*Your task:* Could you set down only the lines from the one including "Given: Open View" to the end of the records below, inclusive and exact, leaving pictures out?

*Material to process:*
☆ ☆ ☆ ☆
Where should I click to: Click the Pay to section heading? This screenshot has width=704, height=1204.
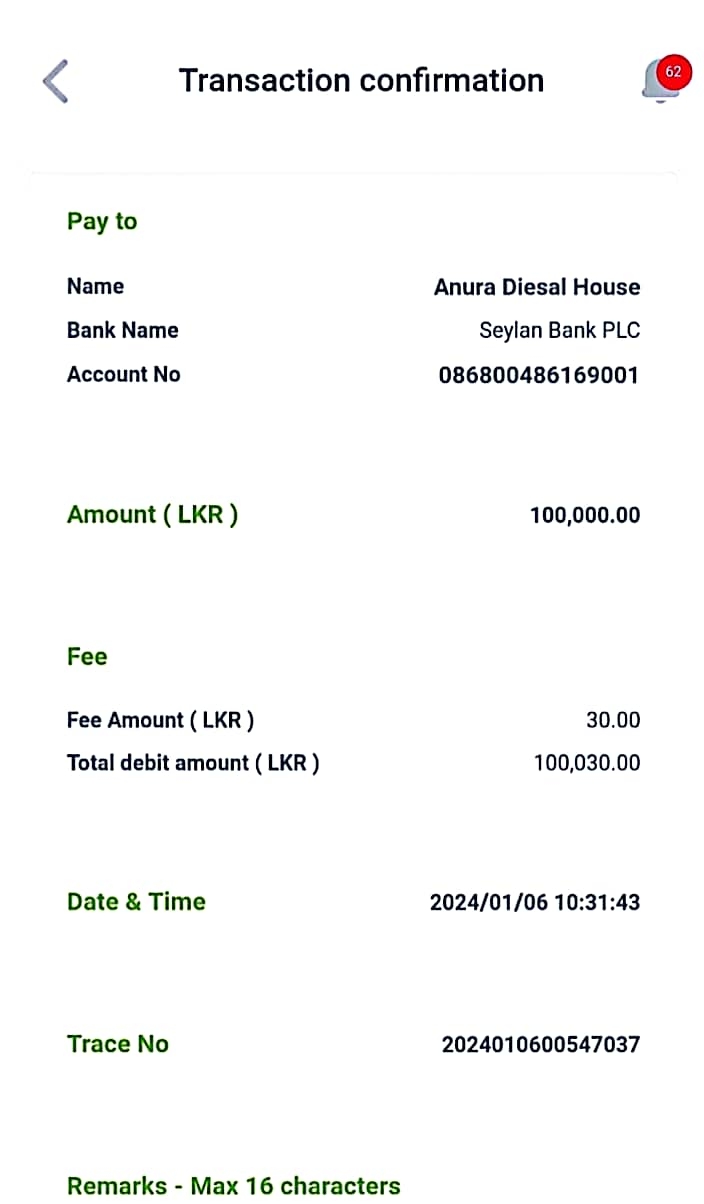(x=102, y=222)
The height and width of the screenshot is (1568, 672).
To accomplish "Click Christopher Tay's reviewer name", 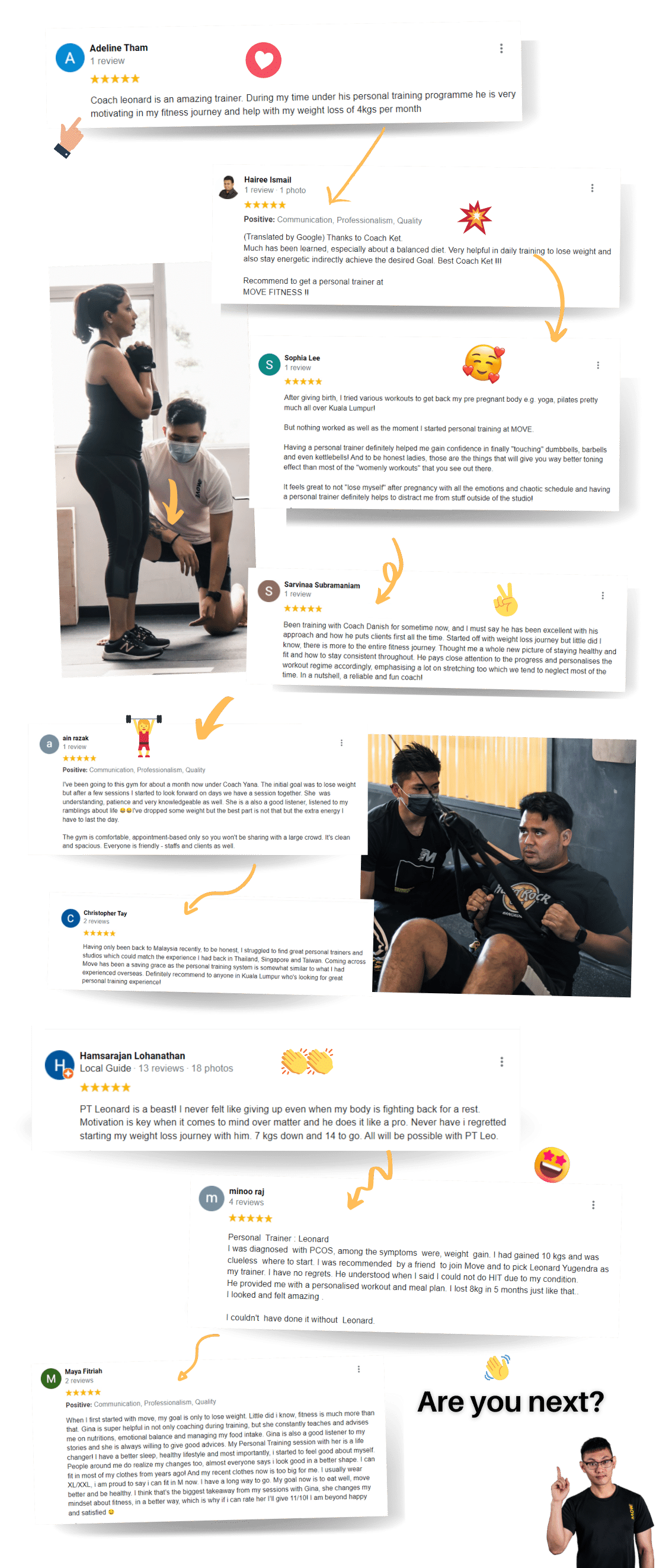I will pyautogui.click(x=105, y=913).
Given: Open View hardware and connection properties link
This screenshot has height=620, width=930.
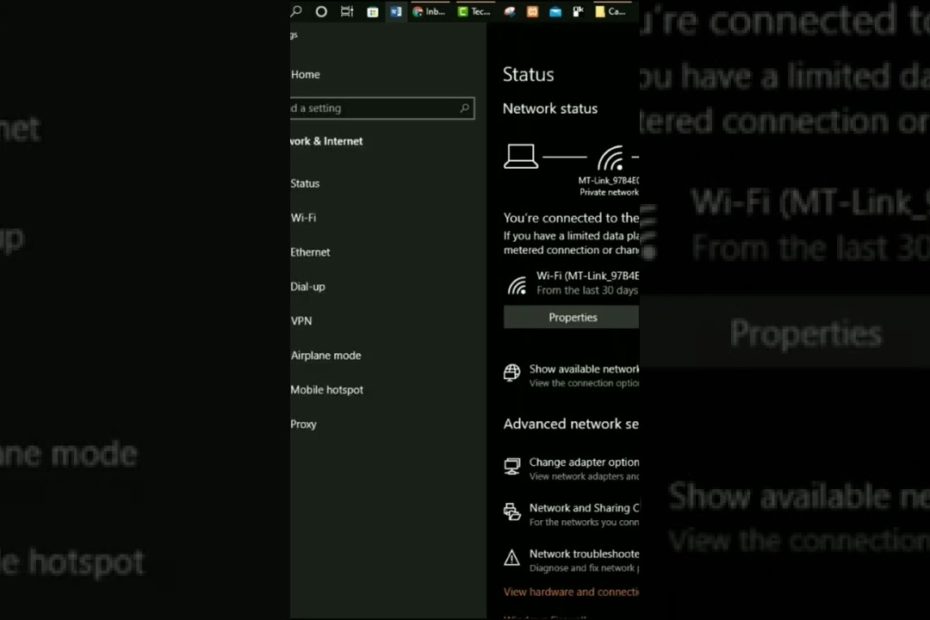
☆ ☆ ☆ ☆
*Written response:*
Given: Open View hardware and connection properties link
This screenshot has height=620, width=930.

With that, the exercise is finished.